Henry’s father went into a tailspin after a string of tragedies blind-sided him. His second son, Arthur, born a year and a half after Henry, died when he was only five months old, and then his wife Rosa died giving birth to their third child, a daughter. Almost sixty years old, too old (he felt) to be taking care of both an infant and a toddler, he immediately put his daughter up for adoption. The loss of his wife and children was too much for him, and he abandoned himself to drink and Henry to the dark streets—and even darker denizens—of West Madison Street.

Henry’s experiences during his earliest days in the vice district were, in a word, horrific as his autobiography, The History of My Life, reveals. He purposely knocked down children younger than he; sliced his teacher’s face and arms with a knife he carried when she punished him for an infraction; flung ashes into the eyes of a little neighborhood girl; committed arson to get even with a neighbor man; was nearly kidnapped by a homeless man; had a relationship with a night watchman; and was removed from his father’s house by authorities who institutionalized him in Dunning among the insane, indigent, and mentally ill—all before he was eight years old. Henry’s anger, violent behavior, and early sexual activities are symptomatic of child sexual abuse. Small for his age, Henry was an easy target.

In 1900, embarrassed by his eight-year-old son’s conduct and unable to cope with him, Henry’s father pawned the boy off on the priests who ran the Mission of Our Lady of Mercy, where he would live for the next four years. After more behavioral problems, which included being involved sexually with at least three other boys at the Mission, the priests told Henry’s father that Henry had to go. By then, his father was living in St. Augustine’s Home for the Aged, had no money with which to help his son, and had no room to take him in. Instead, he contacted a doctor, told him that Henry had been masturbating since he was six years old (another symptom of sexual abuse), and asked him to examine the boy. After meeting with Henry on two separate occasions, Dr. Otto Schmidt helped Henry’s father to fill out the form that would allow them to exile the now twelve-year-old to the Illinois Asylum for Feeble-Minded Children in Lincoln, IL. On Thanksgiving Day 1904, Tim Rooney took Henry by train to the Asylum.

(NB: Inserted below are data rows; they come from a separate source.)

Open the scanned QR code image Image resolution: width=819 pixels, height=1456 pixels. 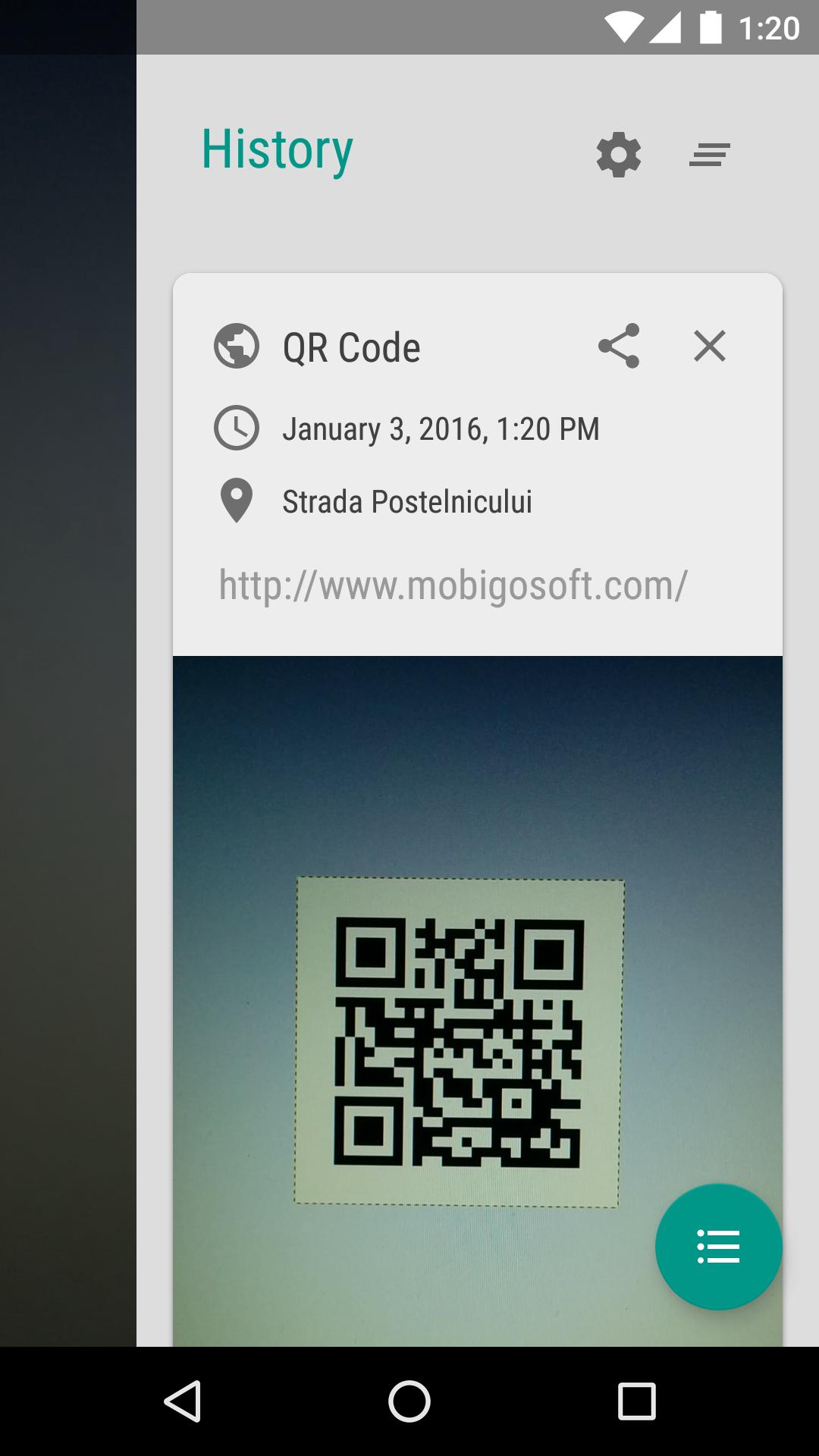[459, 1043]
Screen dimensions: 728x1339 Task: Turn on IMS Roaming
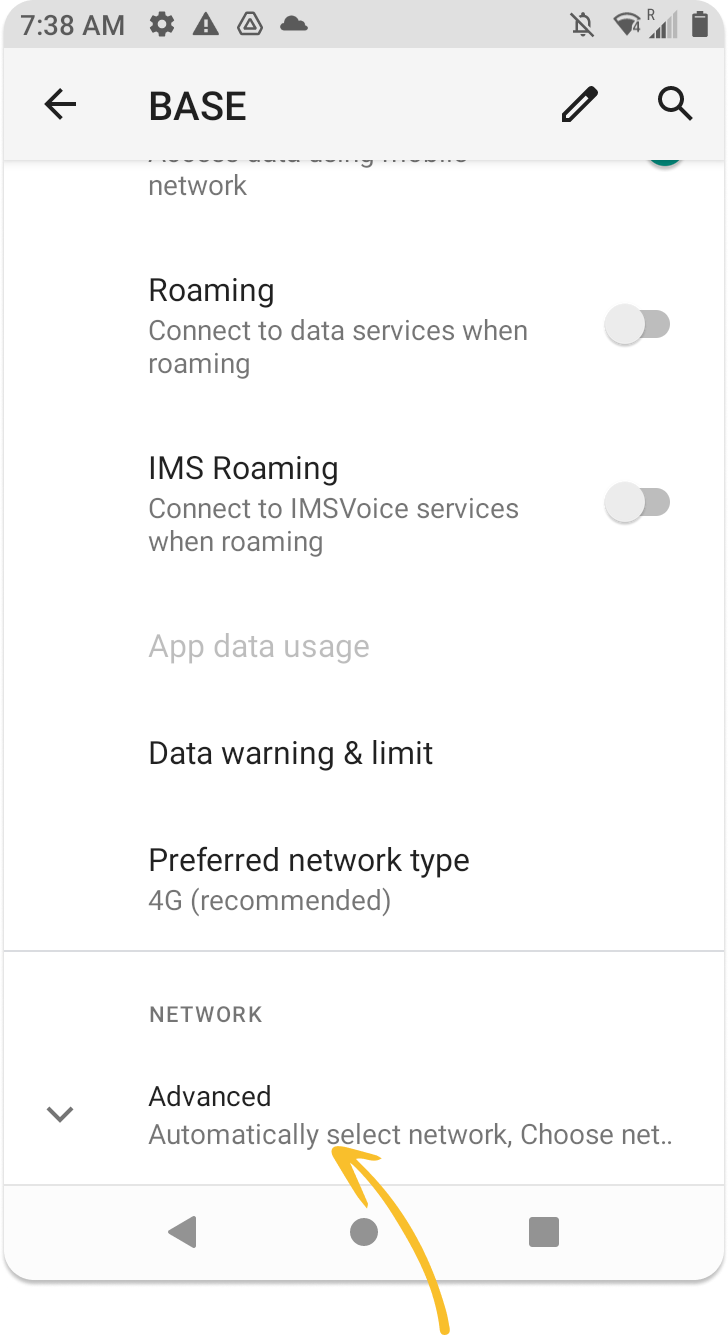click(638, 503)
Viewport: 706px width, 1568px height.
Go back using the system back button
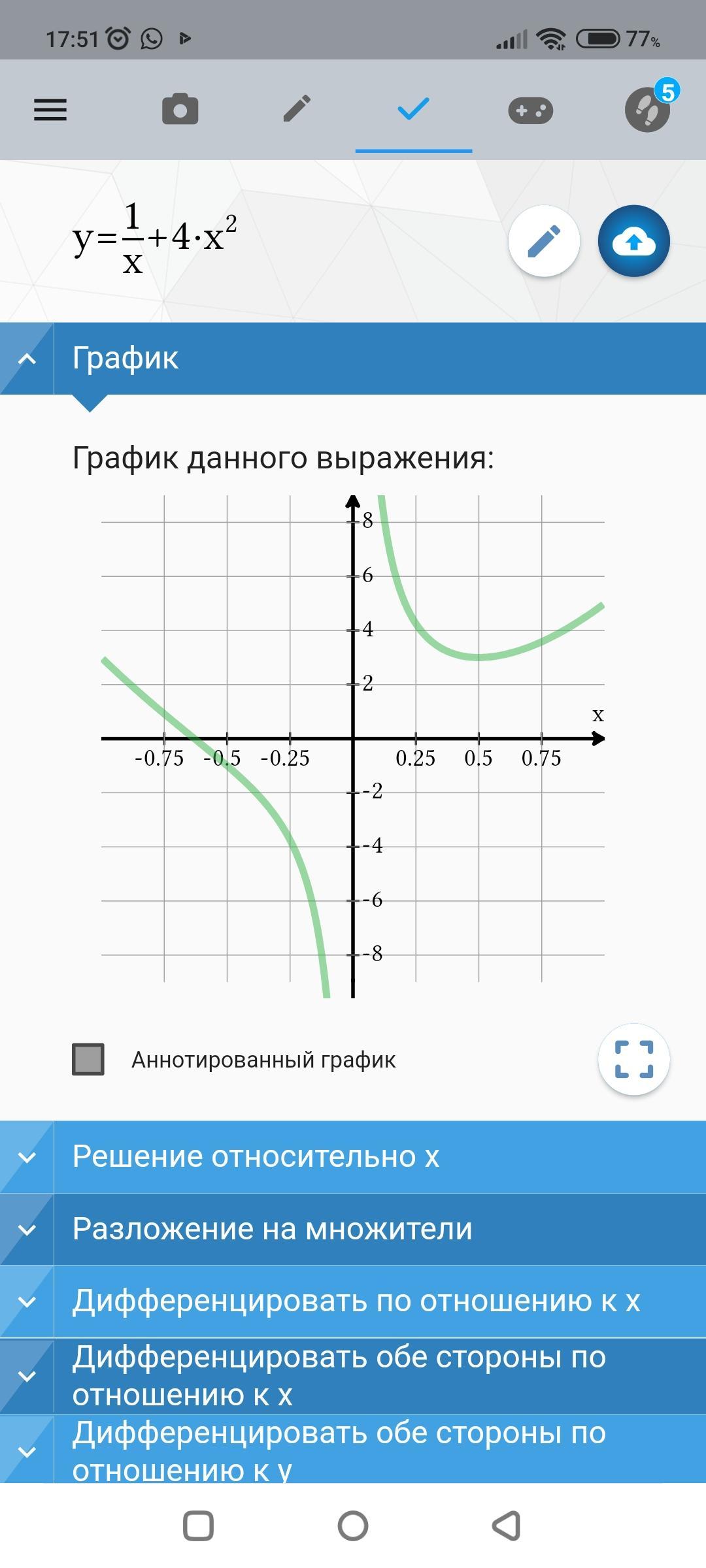(507, 1526)
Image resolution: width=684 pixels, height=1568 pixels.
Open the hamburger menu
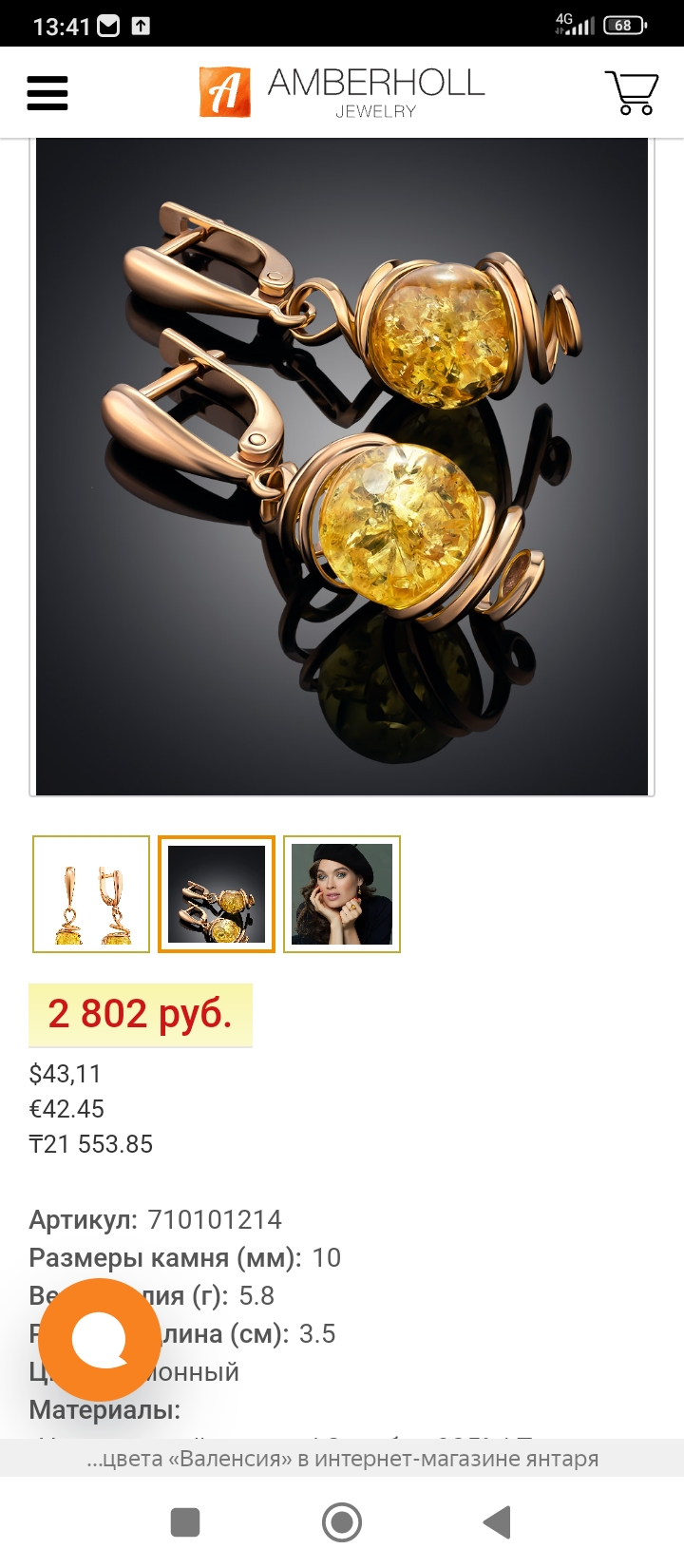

Institutionalizing children for “self-abuse” (the term that was most often used for masturbation) was entirely legal and ubiquitous at the time. Physicians across the country supported institutionalization, and some even went so far as to recommend castration. Henry wasn’t the only boy sent to the Asylum for self-abuse. In fact, four other boys—three, twelve, thirteen, and nineteen years old—were admitted within of a month of the day when Henry arrived, each because of self-abuse.

As it turned out, the Asylum was a hellhole. While attendants had many techniques that they used to control the boys in their care, they were fond of strangling boys until they were close to blacking out, their tongues protruding and their faces turning blue. In such a condition, the boys were unable or unwilling to resist whatever the adult had in mind for them. At the same time, the prisons in Illinois had been filled to capacity, and the courts decided to send the overflow of male criminals to live—and sleep—among the boys at the Asylum. The smaller, weaker boys were at the mercy of the larger, stronger boys and men in the beds beside them.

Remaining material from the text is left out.